Tanto los partidos de derechas como los de izquierdas estaban convencidos de que el voto femenino sería un voto cautivo de los conservadores y de las consignas de la Iglesia. Por eso, los primeros lo defendían y los segundos consideraban que la mujer aún no estaba preparada. Volvían a sonar los argumentos biologicistas que afirmaban que por su constitución física las mujeres no estaban predispuestas a la reflexión y al espíritu crítico[16]. De las tres diputadas que participaban en las cortes constituyentes, solo Clara Campoamor defendió con tesón el derecho de las mujeres a votar, mientras que Victoria Kent y Margarita Nelken, consideraban que la participación femenina pondría en peligro la república y las políticas progresistas. El sufragio femenino finalmente fue aprobado con 161 votos a favor, 121 en contra y 88 abstenciones[17]. La nueva constitución de 1931 otorgaba la capacidad de votar a hombres y mujeres mayores de 23 años (art. 36), así como el derecho a formar parte del congreso (art. 53); aseguraba también el fin de la discriminación para puestos oficiales (art. 40) y la protección jurídica para regular salarios, jornadas de trabajo, seguros de enfermedad o desempleo, sin distinción de sexo (art. 46).

+++++

Instrucción de trabajo 1:
Según el texto sobre el sufragio femenino, ¿qué edad debían superar hombres y mujeres para votar conforme a la constitución de 1931?
Instrucción de trabajo 2:
Prosiga el texto sobre el sufragio femenino a partir de su última oración.

Información mostrada:
+++++

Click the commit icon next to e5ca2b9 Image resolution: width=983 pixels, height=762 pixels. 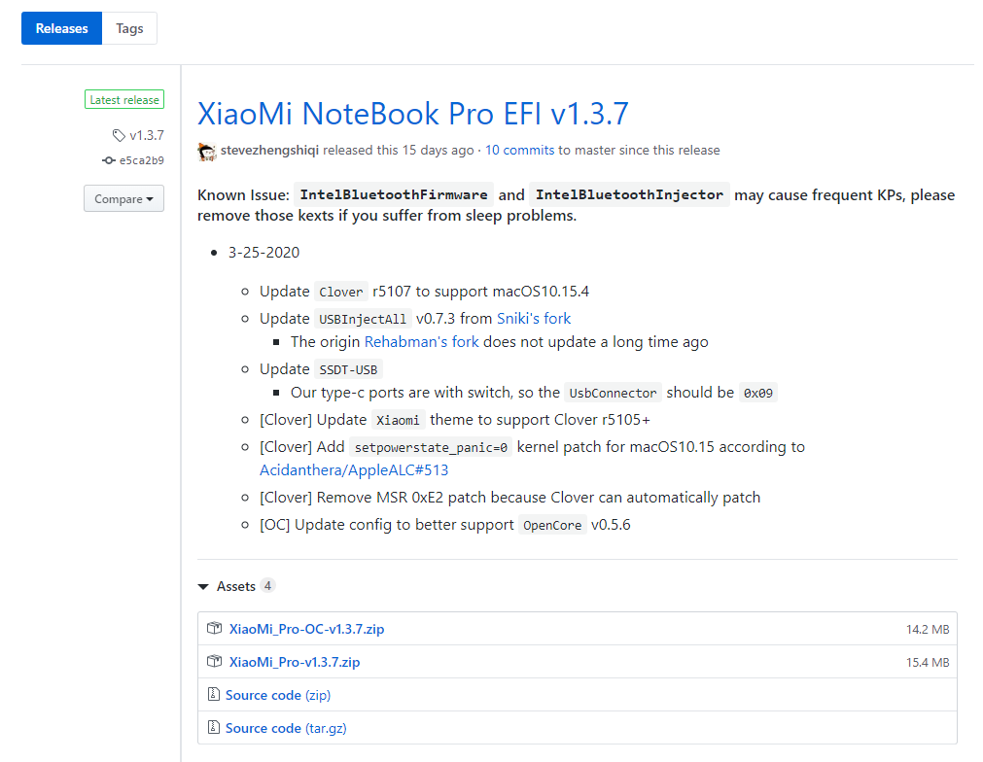(108, 160)
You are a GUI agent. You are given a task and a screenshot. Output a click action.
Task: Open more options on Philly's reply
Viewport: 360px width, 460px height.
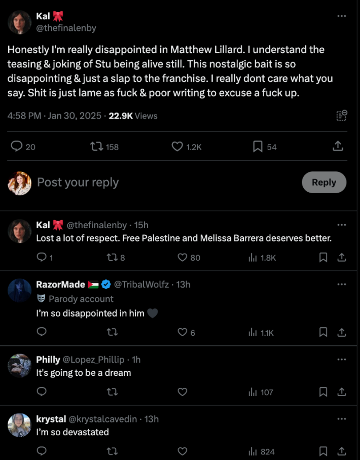point(341,360)
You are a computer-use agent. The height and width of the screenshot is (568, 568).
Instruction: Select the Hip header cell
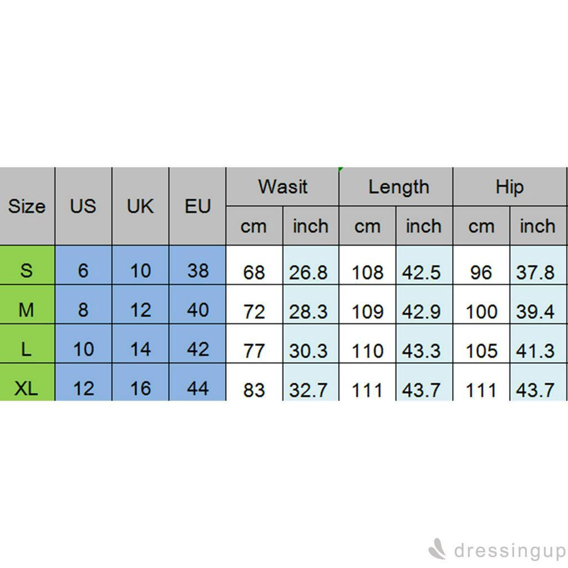click(509, 187)
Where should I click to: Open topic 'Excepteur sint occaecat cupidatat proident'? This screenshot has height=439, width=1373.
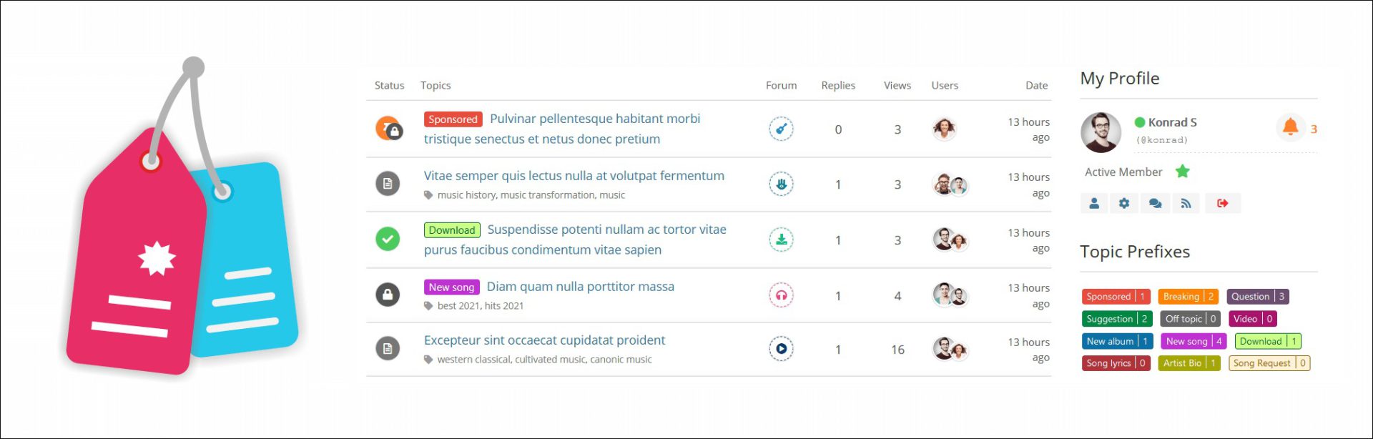click(x=544, y=340)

+++++

Respuesta final 1:
Debían ser mayores de 23 años.

Respuesta final 2:
Esta legislación positiva no significa que la situación cambiara sustancialmente. Aunque las leyes avanzaran, quedaba un largo proceso hasta que estas afectaran a las mentalidades y modos de vida. El modelo familiar seguía siendo el tradicional, en el que el marido era el representante legal de la mujer. Esta seguía necesitando la autorización del esposo para hacer uso de sus bienes o para firmar un contrato laboral[18].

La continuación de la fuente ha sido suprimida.